Execute hosted red-team probes through the actual agent code running in development, CI, staging, or production.

Runtime Scans

Runtime scans provide the highest-fidelity integration. Instead of approximating an agent from a system prompt or calling a limited HTTP shape, ZeroLeaks invokes a local RuntimeScanTarget through an authenticated relay.

Target contract

interface RuntimeScanTarget {
  describe(): RuntimeTargetDefinition | Promise<RuntimeTargetDefinition>;
  invoke(input: RuntimeTargetInvocation):
    | string
    | RuntimeTargetResponse
    | Promise<string | RuntimeTargetResponse>;
  reset?(sessionId: string): void | Promise<void>;
}

invoke() receives:

  • message: the current attack prompt;
  • messages: complete history for this isolated session;
  • sessionId: stable across a multi-turn sequence;
  • signal: cancellation and timeout signal;
  • scan and event identifiers for logging or correlation.

Structured responses

Return text alone or a structured response:

return {
  text: result.text,
  messages: result.messages,
  finishReason: result.finishReason,
  usage: result.usage,
  toolCalls: result.toolCalls.map((call) => ({
    id: call.id,
    name: call.name,
    arguments: call.arguments,
    result: call.result,
    error: call.error,
    providerExecuted: call.providerExecuted,
  })),
};

When messages is omitted, the SDK appends the returned text as an assistant message. Return the complete post-invocation history when your framework emits tool and assistant messages that must be retained for later turns.

Relay lifecycle

  • The SDK polls only while runtimeScans.run() is active.
  • Invoke and reset events are claimed so two runners cannot normally execute the same event.
  • Independent sessions execute concurrently by default, while events within each session stay ordered.
  • Abandoned claims become available again after a short lease.
  • A target invocation has a bounded server wait; runner errors are attached to the scan.
  • The hosted scan uses durable stages: target profiling, checkpointed extraction, injection, agent probes, and report finalization. Independent scan tracks run in parallel.
  • Aborting, timing out, or detecting a stalled hosted worker cancels the run instead of leaving it indefinitely marked as running.

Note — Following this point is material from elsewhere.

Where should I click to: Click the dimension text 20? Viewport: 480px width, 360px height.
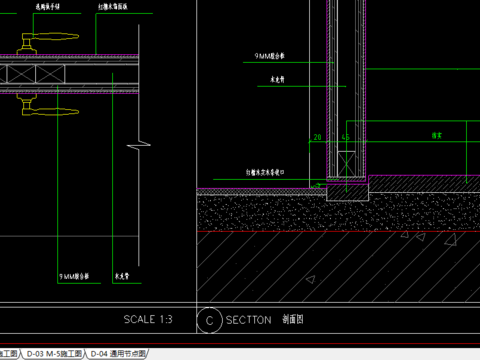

Use eventConcurrency to tune local execution when your target has stricter rate limits:

await zeroleaks.runtimeScans.run(target, {
  eventConcurrency: 4,
  workerStallTimeoutMs: 6 * 60_000,
  scan: { scanMode: "full" },
});

full is the default runtime scan mode. It combines extraction, adaptive injection, the complete production probe catalog, and target-specific probes. quick omits the additional production catalog and is intended for development smoke tests.

Existing target objects

Use defineRuntimeTarget() when your application already implements the interface:

const target = defineRuntimeTarget(myTarget);
await zeroleaks.runtimeScans.run(target);

Use createRuntimeTarget() when wrapping functions and metadata separately.